Jacopo Barigazzi, su L’inchiesta, ci chiarisce il perché del differenziale tra i titoli italiani e quelli tedeschi, tramite le parole di Berthold Huber, presidente dell’IG metal, il più potente sindacato germanico.
È considerato una delle figure più importanti del mondo industriale, si vanta di avere letto tutto Adam Smith e considera il suo punto di forza il continuare a leggere e studiare, attività per la quale ha ridotto le ore di sonno. Certo per chi ragiona ancora in termini di conflitto permanente fra capitale e lavoro vedere che ad incensarlo sia il Financial Times fa subito arcare il ciglio. Ma per chi invece vuole capire cosa sia affrontare la modernità con la giusta cassetta degli attrezzi allora si consiglia l’intervista sul quotidiano della City a Berthold Huber, presidente dell’IG Metall, il potente sindacato dei metalmeccanici tedeschi con circa 2,25 milioni di iscritti.

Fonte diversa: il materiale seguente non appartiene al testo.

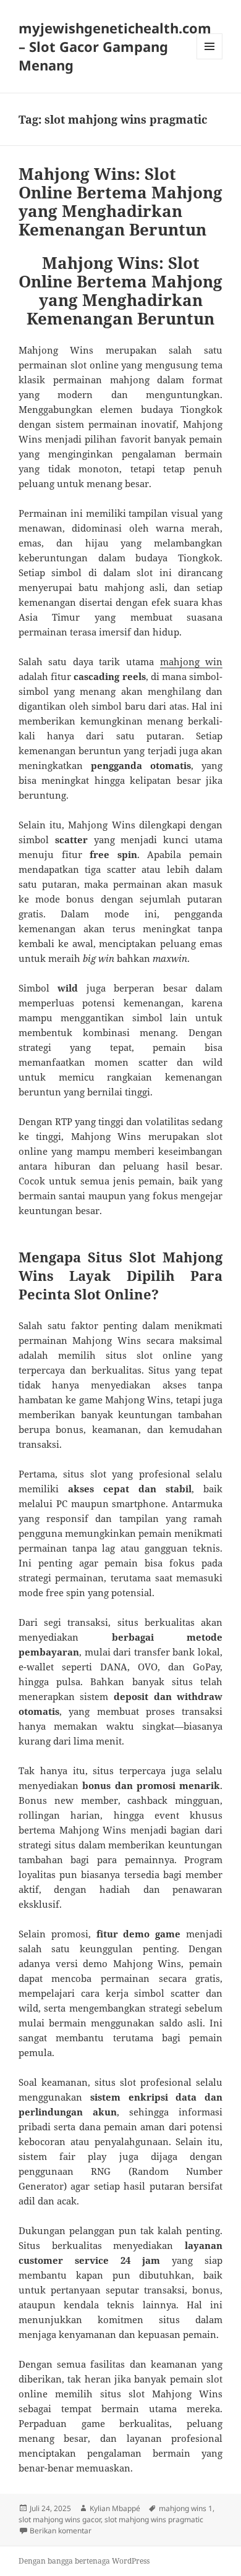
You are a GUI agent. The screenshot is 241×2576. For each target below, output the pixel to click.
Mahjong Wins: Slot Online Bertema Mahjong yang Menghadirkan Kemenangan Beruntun (120, 201)
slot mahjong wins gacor (60, 2519)
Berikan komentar (60, 2530)
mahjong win (191, 661)
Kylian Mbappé (115, 2508)
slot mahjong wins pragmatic (153, 2519)
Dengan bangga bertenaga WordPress (84, 2561)
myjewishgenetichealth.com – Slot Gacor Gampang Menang (115, 46)
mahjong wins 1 (186, 2508)
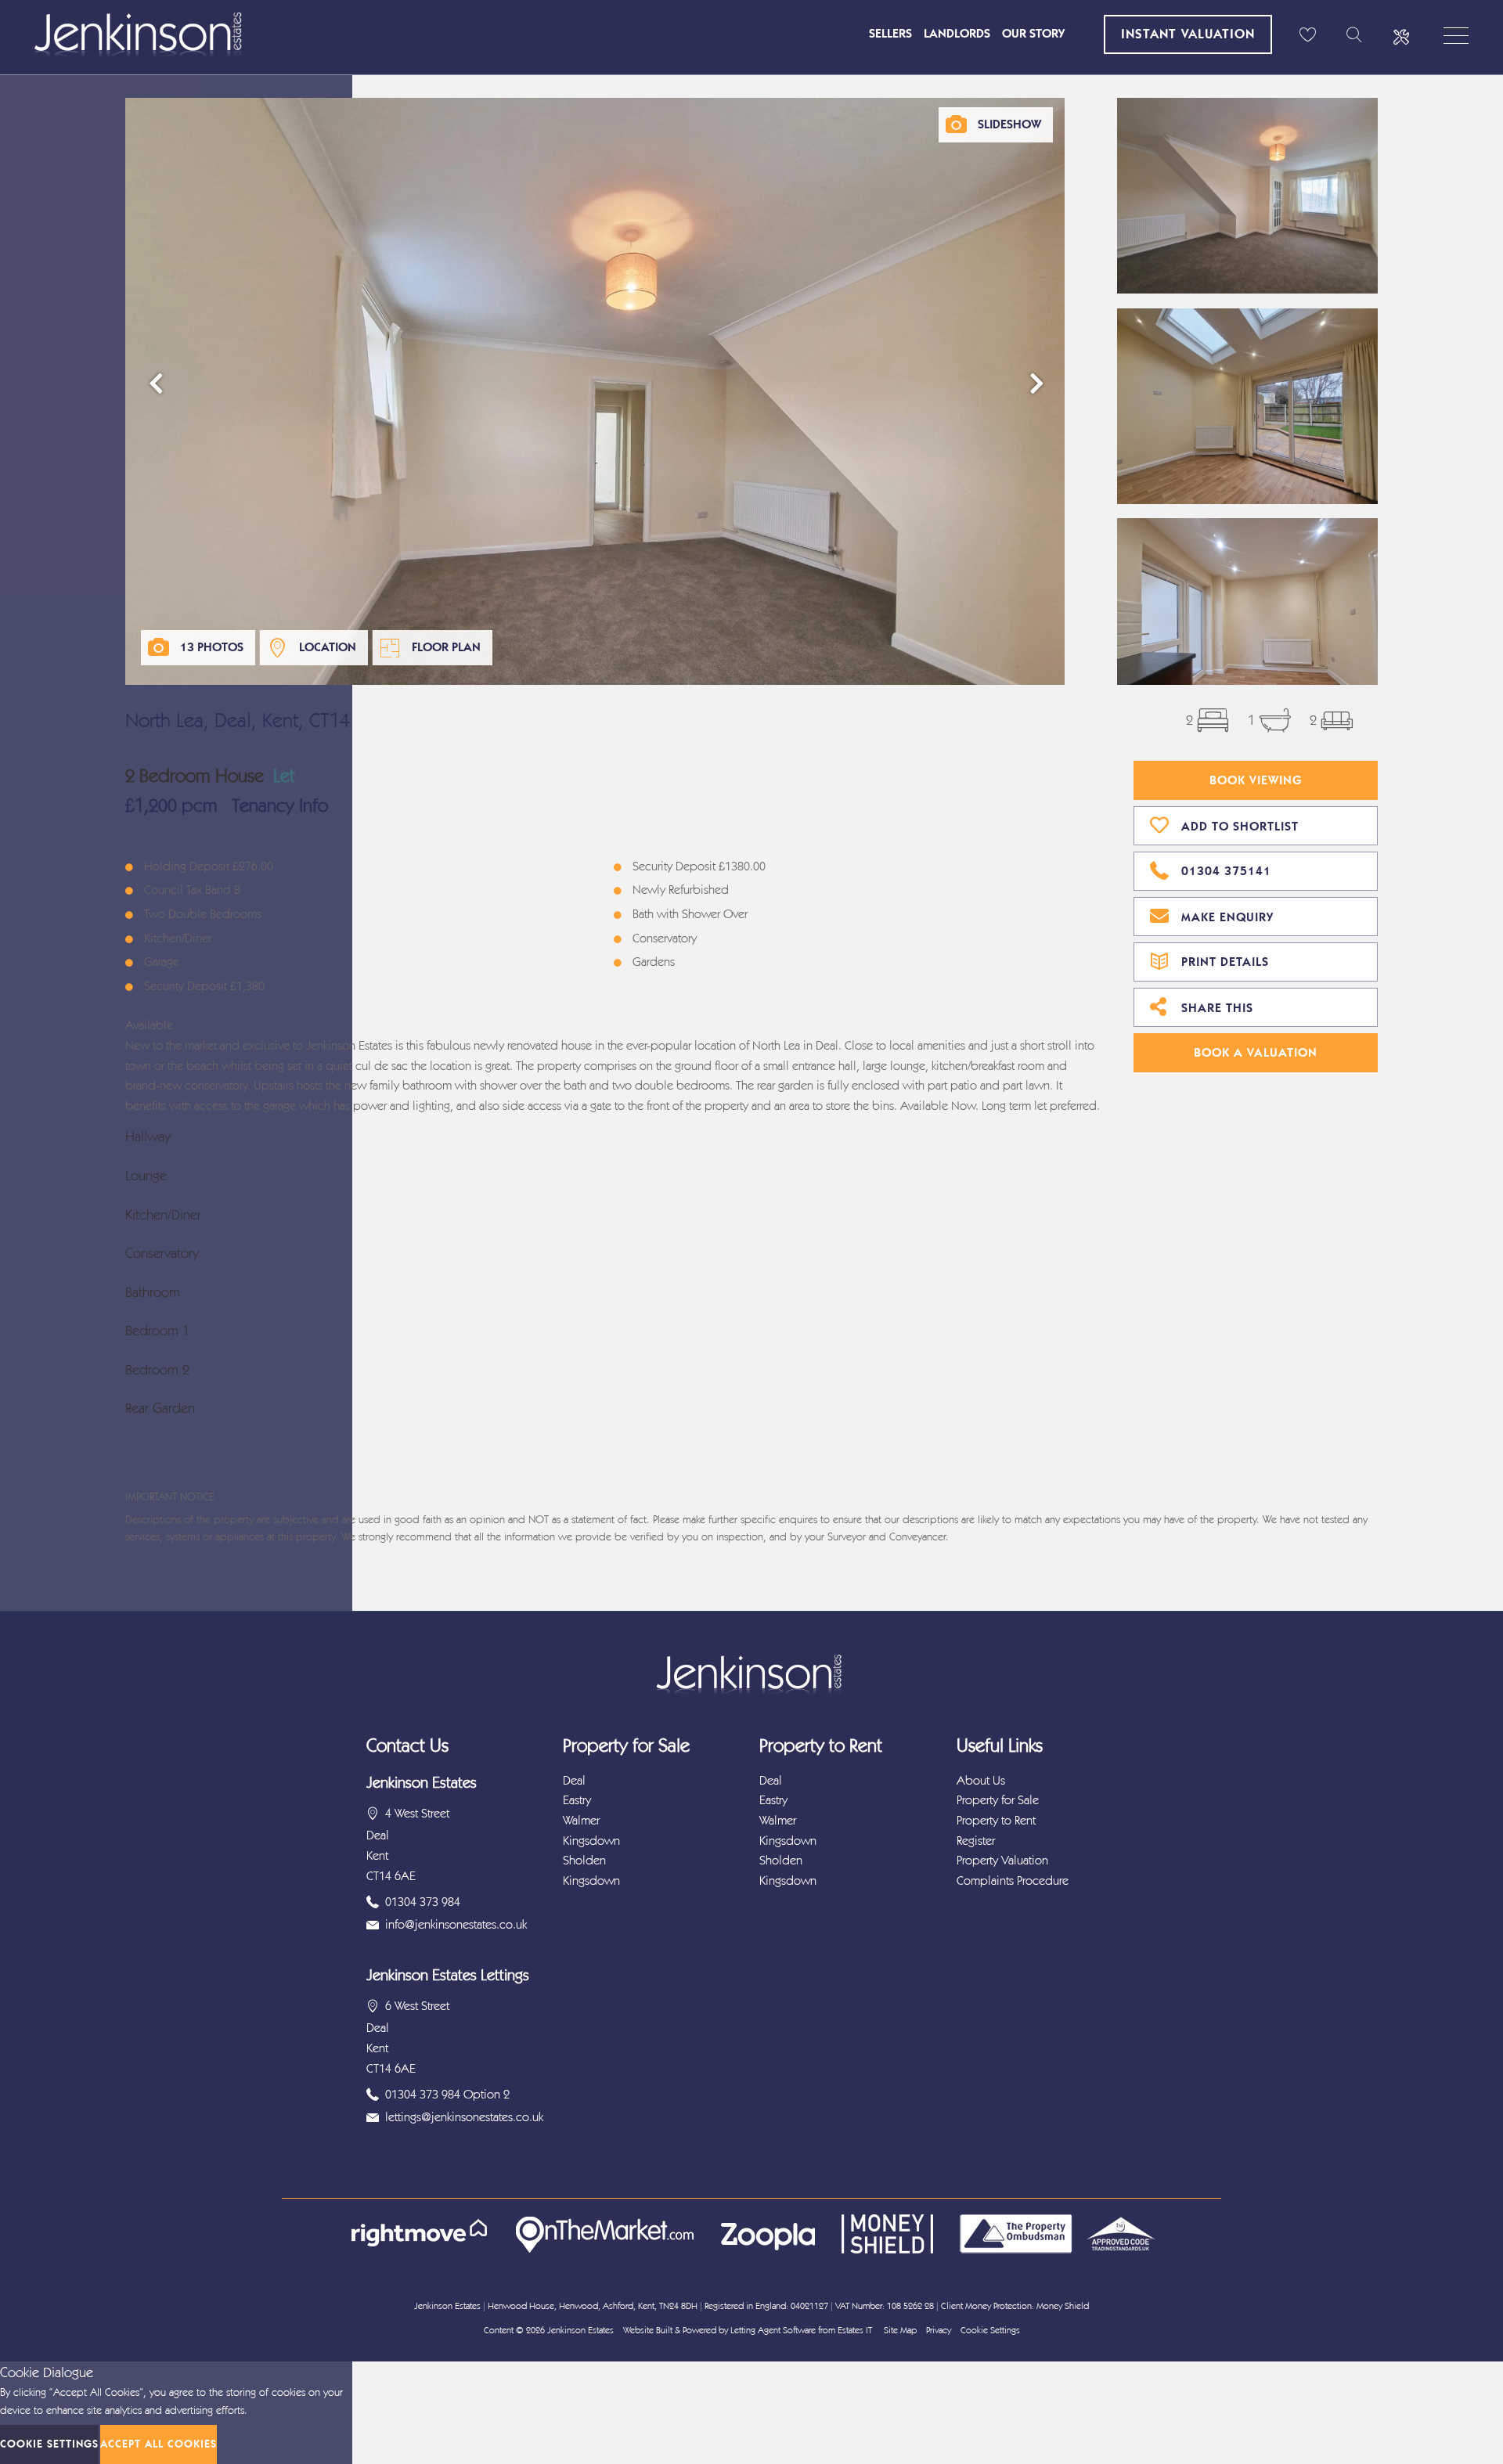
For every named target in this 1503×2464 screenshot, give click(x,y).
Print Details (1225, 961)
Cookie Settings (990, 2330)
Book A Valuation (1255, 1052)
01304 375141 (1226, 870)
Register (976, 1840)
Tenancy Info (280, 805)
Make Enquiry (1227, 917)
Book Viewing (1256, 780)
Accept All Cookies (158, 2444)
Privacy (938, 2330)
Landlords (957, 33)
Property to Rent (996, 1820)
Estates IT (855, 2330)
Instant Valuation (1188, 33)
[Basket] (1307, 35)
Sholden (584, 1860)
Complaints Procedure (1013, 1880)
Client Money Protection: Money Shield (1015, 2305)
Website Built (647, 2330)
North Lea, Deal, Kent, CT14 (237, 720)
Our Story (1033, 33)
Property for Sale (998, 1799)
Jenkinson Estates (580, 2330)
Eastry (577, 1799)
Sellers (890, 33)
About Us (981, 1780)
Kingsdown (591, 1840)
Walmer (581, 1820)
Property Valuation (1002, 1860)
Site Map (900, 2330)
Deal (574, 1780)
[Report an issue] (1401, 35)
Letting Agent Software (773, 2330)
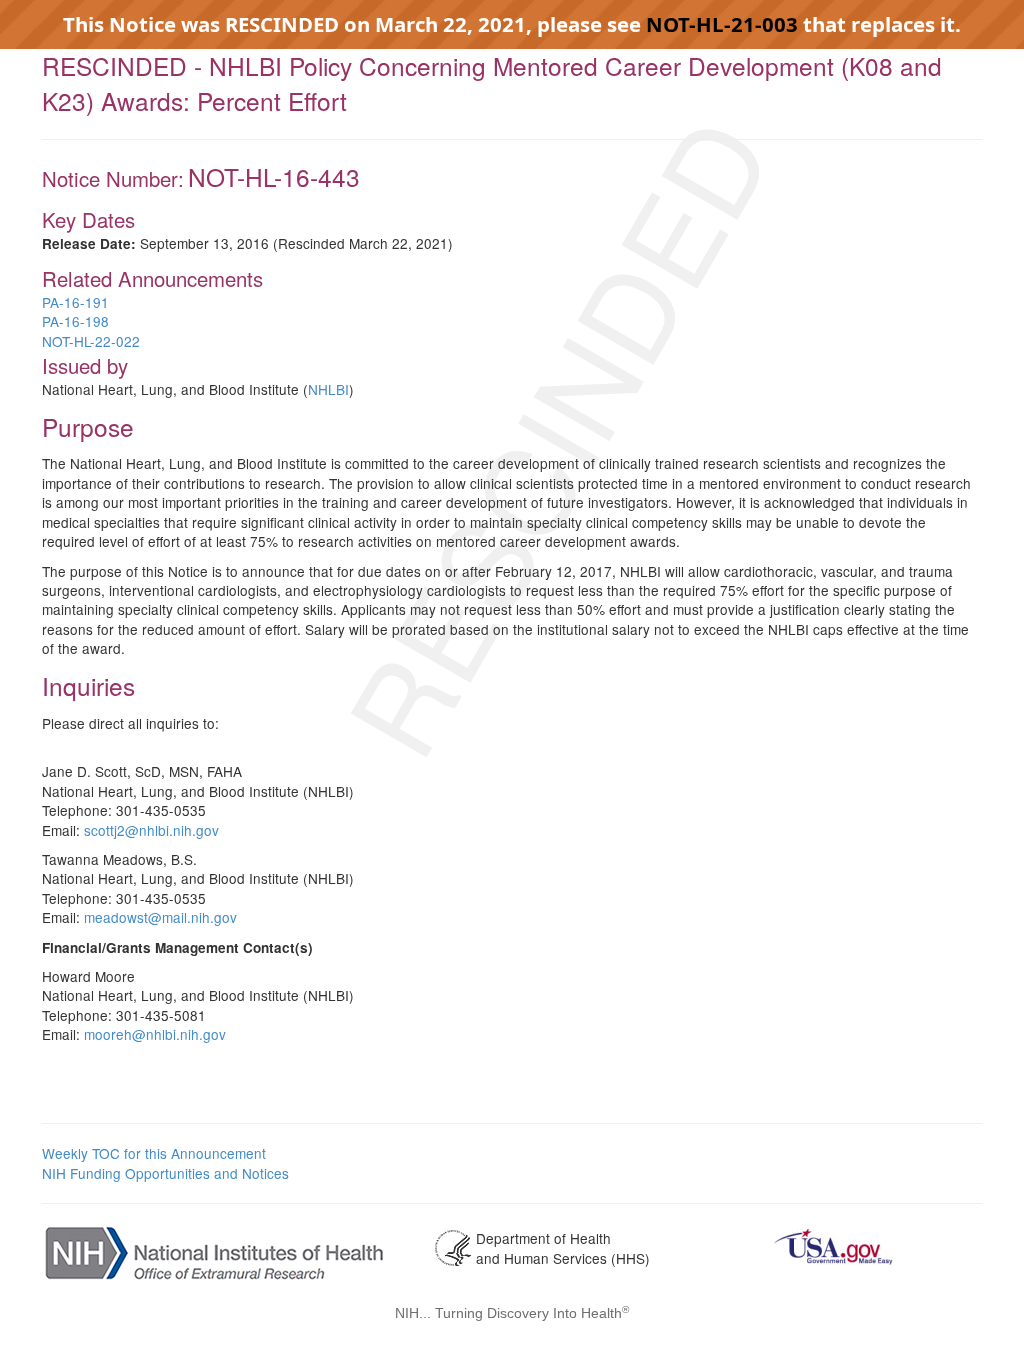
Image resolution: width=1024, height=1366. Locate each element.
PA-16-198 (75, 321)
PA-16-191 (75, 302)
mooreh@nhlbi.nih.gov (155, 1034)
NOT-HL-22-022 (91, 341)
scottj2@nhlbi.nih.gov (151, 830)
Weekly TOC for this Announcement (154, 1153)
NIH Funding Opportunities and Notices (165, 1173)
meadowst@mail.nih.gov (160, 917)
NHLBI (328, 389)
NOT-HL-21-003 (722, 24)
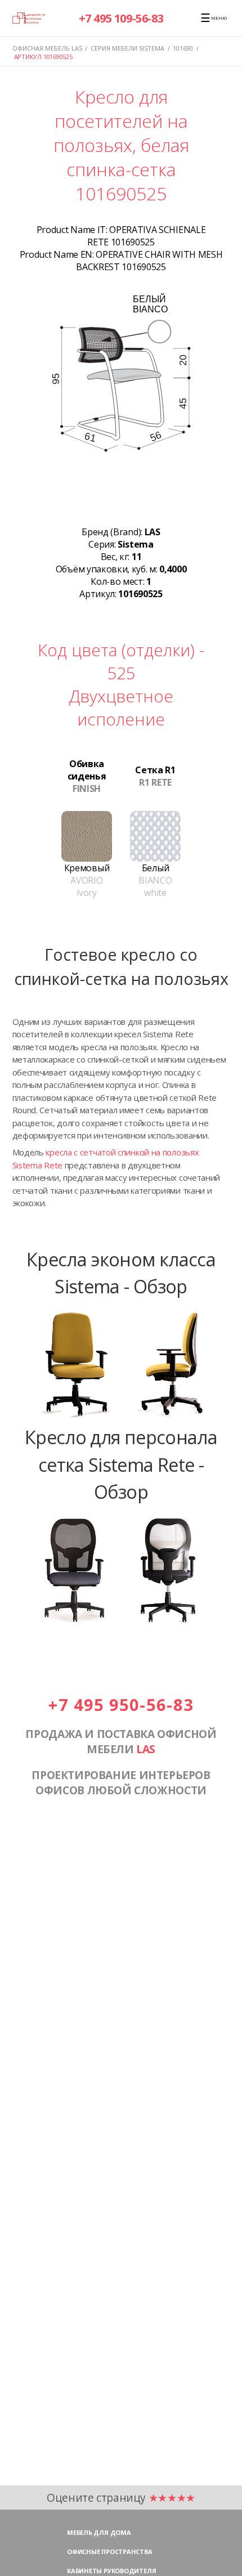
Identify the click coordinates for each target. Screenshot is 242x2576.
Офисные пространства (110, 2551)
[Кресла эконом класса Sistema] (121, 1417)
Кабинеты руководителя (111, 2570)
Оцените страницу (121, 2497)
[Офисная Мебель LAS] (28, 17)
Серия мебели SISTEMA (127, 48)
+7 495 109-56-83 (121, 18)
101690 (183, 48)
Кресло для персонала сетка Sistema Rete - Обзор (121, 1464)
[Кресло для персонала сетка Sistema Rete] (121, 1622)
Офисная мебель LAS (47, 48)
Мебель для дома (99, 2532)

La prima a leggerla dovrebbe essere Susanna Camusso, seguita da Landini e poi a ruota da quegli industriali italiani che vedono nella Mitbestimmung – il sistema di codecisione fra sindacati e aziende – il fumo negli occhi mentre è lo stesso Huber a spiegare che «se dai diritti alla gente, quella si prende delle responsabilità ecco cosa ci ha insegnato la Mitbestimmung».
Detto questo sentite come ragione Herr Huber: «Una grande parte della nostra formula salariale è sempre la produttività – e aggiunge la stoccata – non è la stessa cosa in altre nazioni». Parlando dei colleghi spagnoli, ma il discorso lo si potrebbe facilmente trasferire anche a quelli italiani, dice che da quelle parti il movimento sindacale è stato complice in un’eccessiva protezione di chi ha già un lavoro facendo pagare il prezzo ai giovani in cerca di prima occupazione, anche se «questo farà forse arrabbiare i sindacati spagnoli, ma è così».